Quantitative allele-specific PCR: demonstration of age-associated accumulation in human tissues of the A-->G mutation at nucleotide 3243 in mitochondrial DNA.

We have developed an improved allele-specific polymerase chain reaction (AS-PCR) procedure that can selectively amplify mutant DNA sequences (which differ from the normal sequences by a single base pair) in the presence of large excess of normal sequences. We applied this procedure to quantification of mutant molecules of human mitochondrial DNA (mtDNA). Conditions for AS-PCR have been systematically varied, encompassing DNA template input, annealing temperature, and PCR cycle number. Adjustment of these three reaction parameters to optimal conditions, using plasmids containing cloned segments of mutant and normal mtDNA, enabled the reliable detection of as little as 0.01% of mutant mtDNA. By standardising the DNA input for AS-PCR, the percentage of mutant molecules can be accurately quantified. This improved procedure was used here to detect and quantify the base substitution at nucleotide position 3243 (A-->G) in mtDNA from total cellular DNA isolated from various tissues of both infants and adults.
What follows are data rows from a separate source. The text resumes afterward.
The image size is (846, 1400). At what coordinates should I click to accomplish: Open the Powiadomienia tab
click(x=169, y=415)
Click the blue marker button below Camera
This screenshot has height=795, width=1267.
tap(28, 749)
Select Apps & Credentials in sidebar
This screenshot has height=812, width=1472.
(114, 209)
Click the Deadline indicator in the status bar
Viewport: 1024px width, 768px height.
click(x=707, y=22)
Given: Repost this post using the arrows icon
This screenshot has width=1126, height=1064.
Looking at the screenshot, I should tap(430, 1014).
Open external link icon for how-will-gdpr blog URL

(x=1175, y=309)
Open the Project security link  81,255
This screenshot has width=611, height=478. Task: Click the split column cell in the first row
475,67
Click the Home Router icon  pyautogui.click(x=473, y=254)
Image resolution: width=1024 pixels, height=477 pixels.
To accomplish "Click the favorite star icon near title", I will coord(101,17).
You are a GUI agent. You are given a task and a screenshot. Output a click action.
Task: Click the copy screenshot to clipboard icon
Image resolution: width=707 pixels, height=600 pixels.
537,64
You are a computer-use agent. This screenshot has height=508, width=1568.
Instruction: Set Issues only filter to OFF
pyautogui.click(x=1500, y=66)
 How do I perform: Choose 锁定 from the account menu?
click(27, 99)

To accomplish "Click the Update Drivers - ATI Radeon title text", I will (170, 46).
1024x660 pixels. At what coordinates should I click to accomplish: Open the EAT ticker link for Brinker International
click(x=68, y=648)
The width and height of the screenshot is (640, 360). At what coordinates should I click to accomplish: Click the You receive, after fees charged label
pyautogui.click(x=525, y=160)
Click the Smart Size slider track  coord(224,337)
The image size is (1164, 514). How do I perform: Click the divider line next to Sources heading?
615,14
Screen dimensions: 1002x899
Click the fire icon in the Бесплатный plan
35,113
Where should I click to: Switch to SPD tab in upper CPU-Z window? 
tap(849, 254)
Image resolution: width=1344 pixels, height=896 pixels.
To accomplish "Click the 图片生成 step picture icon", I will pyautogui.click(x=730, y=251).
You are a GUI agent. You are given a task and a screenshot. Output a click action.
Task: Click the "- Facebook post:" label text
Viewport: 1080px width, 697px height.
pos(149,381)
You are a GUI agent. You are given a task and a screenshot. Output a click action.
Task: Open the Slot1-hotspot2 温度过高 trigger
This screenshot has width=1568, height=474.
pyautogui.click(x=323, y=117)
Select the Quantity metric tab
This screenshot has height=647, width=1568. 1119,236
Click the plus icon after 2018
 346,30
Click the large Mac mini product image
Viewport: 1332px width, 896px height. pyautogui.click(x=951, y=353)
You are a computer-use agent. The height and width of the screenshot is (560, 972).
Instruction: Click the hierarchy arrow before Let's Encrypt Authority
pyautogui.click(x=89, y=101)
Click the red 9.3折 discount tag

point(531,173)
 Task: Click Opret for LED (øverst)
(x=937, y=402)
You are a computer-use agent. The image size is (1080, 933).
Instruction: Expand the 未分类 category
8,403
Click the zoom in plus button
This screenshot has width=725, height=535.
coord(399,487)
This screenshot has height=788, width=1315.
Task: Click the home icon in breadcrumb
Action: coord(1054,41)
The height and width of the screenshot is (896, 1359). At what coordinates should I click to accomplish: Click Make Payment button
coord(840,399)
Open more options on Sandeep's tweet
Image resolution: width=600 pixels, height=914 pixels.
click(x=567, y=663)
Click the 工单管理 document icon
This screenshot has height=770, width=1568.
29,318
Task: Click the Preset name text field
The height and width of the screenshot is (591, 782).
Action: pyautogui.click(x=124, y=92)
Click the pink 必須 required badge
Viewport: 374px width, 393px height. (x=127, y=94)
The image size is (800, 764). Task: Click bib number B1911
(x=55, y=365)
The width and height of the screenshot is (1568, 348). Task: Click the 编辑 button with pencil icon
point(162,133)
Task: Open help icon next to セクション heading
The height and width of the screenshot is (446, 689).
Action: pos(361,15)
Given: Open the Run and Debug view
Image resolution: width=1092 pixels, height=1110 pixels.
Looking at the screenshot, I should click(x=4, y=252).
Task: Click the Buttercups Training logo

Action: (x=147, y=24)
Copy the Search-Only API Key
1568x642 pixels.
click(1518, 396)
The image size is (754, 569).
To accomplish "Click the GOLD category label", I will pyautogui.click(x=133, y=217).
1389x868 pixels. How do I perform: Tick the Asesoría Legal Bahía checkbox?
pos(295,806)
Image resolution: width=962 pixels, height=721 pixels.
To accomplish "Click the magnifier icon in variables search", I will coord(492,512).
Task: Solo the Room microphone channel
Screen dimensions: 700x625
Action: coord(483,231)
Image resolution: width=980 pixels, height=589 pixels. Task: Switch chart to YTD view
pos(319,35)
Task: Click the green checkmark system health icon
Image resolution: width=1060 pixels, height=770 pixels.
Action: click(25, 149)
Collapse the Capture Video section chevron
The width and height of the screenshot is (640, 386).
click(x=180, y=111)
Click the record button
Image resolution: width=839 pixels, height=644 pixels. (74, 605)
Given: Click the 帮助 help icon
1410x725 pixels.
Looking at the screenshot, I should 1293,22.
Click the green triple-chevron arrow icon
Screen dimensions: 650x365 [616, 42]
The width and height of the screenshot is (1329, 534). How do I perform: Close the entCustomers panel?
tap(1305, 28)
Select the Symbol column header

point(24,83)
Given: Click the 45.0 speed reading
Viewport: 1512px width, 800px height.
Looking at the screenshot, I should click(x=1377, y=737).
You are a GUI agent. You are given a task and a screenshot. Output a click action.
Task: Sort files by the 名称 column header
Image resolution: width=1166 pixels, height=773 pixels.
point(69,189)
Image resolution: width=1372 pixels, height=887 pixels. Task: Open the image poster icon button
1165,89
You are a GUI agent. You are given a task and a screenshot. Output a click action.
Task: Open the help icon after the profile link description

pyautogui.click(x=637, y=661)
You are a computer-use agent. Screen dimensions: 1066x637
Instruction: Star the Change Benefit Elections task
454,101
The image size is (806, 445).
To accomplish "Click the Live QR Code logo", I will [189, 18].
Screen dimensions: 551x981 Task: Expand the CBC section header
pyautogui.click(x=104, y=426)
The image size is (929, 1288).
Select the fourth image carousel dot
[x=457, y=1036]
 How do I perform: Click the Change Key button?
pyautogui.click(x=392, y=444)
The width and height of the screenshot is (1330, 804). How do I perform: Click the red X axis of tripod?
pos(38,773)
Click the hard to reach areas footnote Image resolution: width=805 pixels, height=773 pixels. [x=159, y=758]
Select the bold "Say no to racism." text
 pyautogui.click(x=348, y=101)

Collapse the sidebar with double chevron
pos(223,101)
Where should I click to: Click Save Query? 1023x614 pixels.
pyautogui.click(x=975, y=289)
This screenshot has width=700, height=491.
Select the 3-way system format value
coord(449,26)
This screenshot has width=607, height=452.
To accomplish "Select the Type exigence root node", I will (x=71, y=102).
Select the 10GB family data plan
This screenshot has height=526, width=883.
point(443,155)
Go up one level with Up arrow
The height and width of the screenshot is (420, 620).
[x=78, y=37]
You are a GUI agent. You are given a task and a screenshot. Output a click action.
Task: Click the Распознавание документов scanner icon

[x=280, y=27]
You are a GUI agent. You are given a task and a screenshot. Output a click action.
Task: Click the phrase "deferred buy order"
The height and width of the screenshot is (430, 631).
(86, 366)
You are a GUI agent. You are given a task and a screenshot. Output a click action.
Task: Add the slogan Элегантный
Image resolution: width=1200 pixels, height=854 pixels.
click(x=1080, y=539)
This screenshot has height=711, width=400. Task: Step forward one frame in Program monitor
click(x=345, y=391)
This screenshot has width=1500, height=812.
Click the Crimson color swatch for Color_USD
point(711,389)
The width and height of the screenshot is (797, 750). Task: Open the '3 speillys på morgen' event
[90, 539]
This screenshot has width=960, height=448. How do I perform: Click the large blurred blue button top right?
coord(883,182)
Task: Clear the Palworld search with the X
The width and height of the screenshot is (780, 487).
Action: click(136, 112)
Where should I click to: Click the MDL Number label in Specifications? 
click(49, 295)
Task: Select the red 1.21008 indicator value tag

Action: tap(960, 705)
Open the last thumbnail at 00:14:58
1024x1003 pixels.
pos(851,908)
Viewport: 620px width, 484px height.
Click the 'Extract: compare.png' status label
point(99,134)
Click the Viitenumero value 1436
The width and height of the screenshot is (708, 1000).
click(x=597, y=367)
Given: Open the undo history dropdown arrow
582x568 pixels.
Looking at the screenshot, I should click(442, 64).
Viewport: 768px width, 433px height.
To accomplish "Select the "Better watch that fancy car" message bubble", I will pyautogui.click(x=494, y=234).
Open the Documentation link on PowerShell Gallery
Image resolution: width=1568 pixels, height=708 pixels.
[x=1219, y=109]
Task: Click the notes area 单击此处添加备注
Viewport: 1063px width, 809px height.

We observed a 5- to 10-fold higher mutant mtDNA (3243 A-->G) frequency in adult tissues than in infant tissues. The results are consistent with the hypothesis that the accumulation of mtDNA mutations is an important feature of the human aging process. The quantitative and sensitive allele-specific amplification system described here is applicable to the quantification of low levels of somatic mutations in oncogenes and tumour suppressor genes in the context of human mutation, and could be extended to any biological situation in which only a small proportion of a DNA molecular population is subjected to a particular base substitution.